Auf die geplanten Baukosten von 900 000 Euro für die Kita Windheim erhält die Gemeinde Steinbach am Wald 490 000 Euro aus FAG-Mitteln, dem Sonderinvestitionsprogramm sowie von der Erzdiözese . Dies entspricht einer Förderquote von 54 Prozent. Für die Kita Buchbach beträgt die Förderung 490 000 Euro auf die Baukosten von 1,025 Millionen und somit 47 Prozent. Die Vergabe der Gewerke erfolgt bei der Gemeinderatssitzung am 8. Dezember. Man hofft auf einen Baustart im April 2022 und eine einjährige Bauzeit . Die Bewilligung einer Förderung von 740 000 Euro auf eine Bausumme von 2,005 Millionen Euro für die Kita Steinbach ging bereits im Juli ein. Die Förderung von 37 Prozent ist niedriger, da hier viel im Bestand saniert wird. Die Kita soll bis September ’22 fertig sein.

Erschließung wäre zu aufwendig

Seit 1997 gibt es das Baugebiet „Stöckig“ in Windheim, das nach damaliger Planung über zwei Straßen erschlossen werden sollte: Die östliche Erschließungsstraße („Oberer Stöckig“) wurde inzwischen hergestellt, nicht aber die Verbindungsstraße vom Oberen Stöckig und die westliche Erschließungsstraße („Unterer Stöckig“). „Die ,Untere Stöckig’ ist seit 24 Jahren unbebaut. Das lässt darauf schließen, dass dieses Baugebiet für die Bevölkerung unattraktiv ist“, erklärte Bürgermeister Thomas Löffler ( CSU ) bei der Gemeinderatssitzung am Montagabend. Da nun ein Bauantrag für den Bebauungsplan (das Grundstück würde an der noch nicht gebauten Erschließungsstraße liegen) eingegangen war, stand der Bau der Straße zur Diskussion. Die für die Erschließungsstraße erforderlichen Grundstücke befinden sich nicht im Gemeindebesitz. Auch im Einfahrtsbereich der Erschließungsstraße besitzt man nur einen circa vier Meter breiten Grundstücksstreifen. Da diese Breite wohl nicht ausreichend wäre, würden Grundstückszukäufe von Nachbarn notwendig. Die Erschließung des Baugebiets durch den Kanal würde sich ebenfalls als schwierig und kostenintensiv erweisen.

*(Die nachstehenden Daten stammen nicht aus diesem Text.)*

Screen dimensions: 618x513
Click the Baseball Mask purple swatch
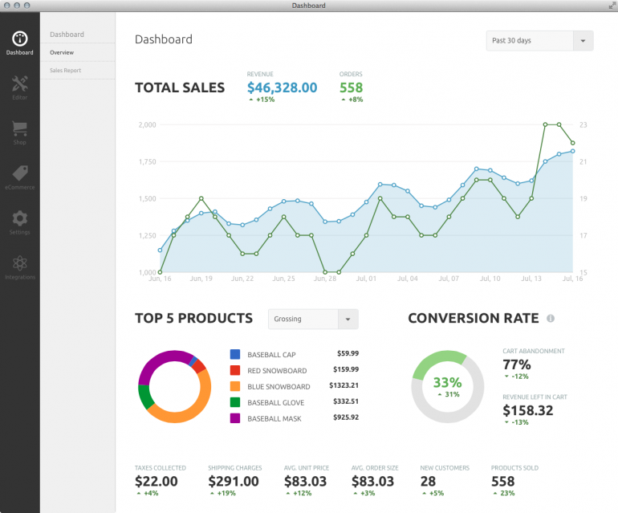tap(235, 418)
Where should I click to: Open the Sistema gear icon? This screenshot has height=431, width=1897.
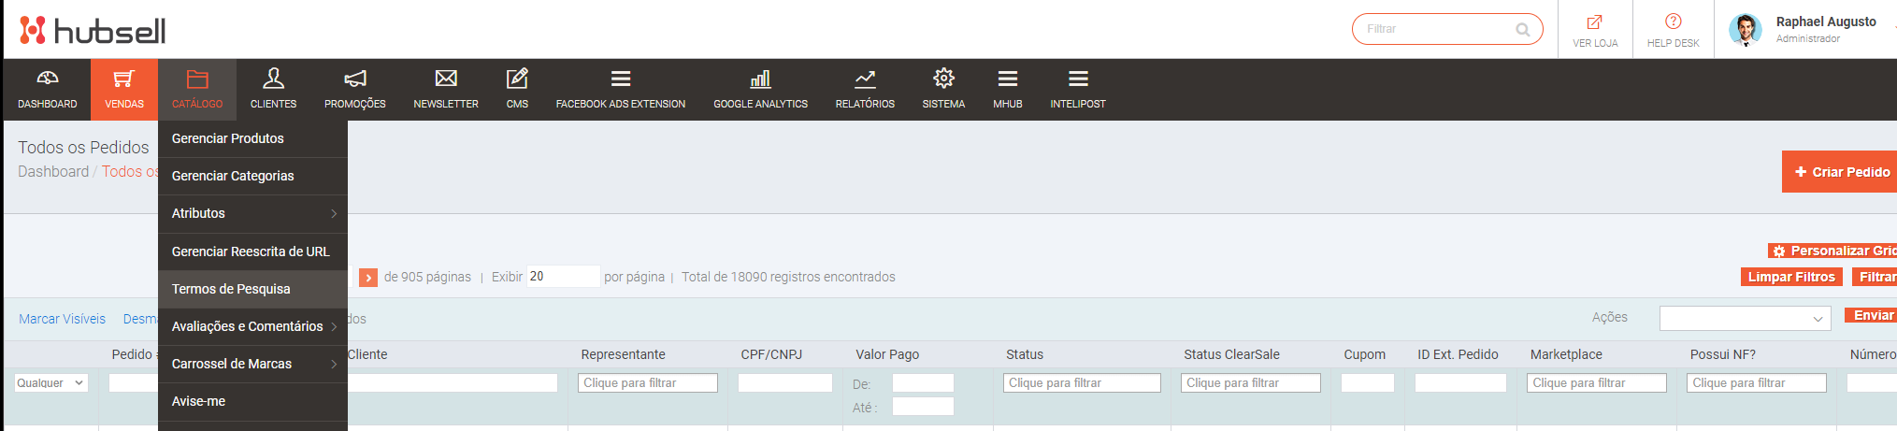point(943,79)
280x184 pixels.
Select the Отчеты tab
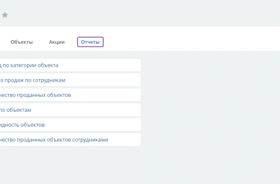click(x=90, y=42)
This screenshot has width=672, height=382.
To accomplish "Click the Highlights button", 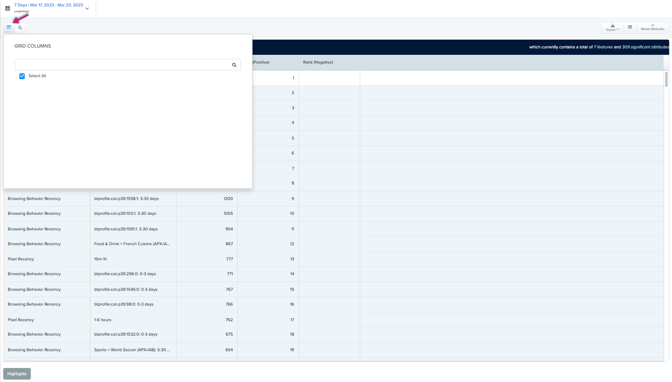I will coord(17,374).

Einstimmig beschloss das Gremium den Erlass einer Satzung für eine Veränderungssperre für den Bebauungsplan sowie dessen Überplanung nach den aktuellen städtebaulichen Vorstellungen. Dem vorliegende Bauantrag auf Neubau eines Einfamilienwohnhauses mit Doppelgarage im Bereich Stöckig wurde das gemeindliche Einvernehmen daher nicht erteilt, da er sowohl dem Bebauungsplan als auch den künftigen planerischen Vorstellungen widerspricht und die Erschließung mit Wasser- und Abwasserleitungen nicht gesichert ist.

Zur Schaffung weiterer Baurechte in Hirschfeld wird das Baugebiet „Wicklein“ erweitert. Auch in Buchbach werden durch die Erweiterung des Bebauungsplanes „Langenbach“ weitere Baurechte geschaffen.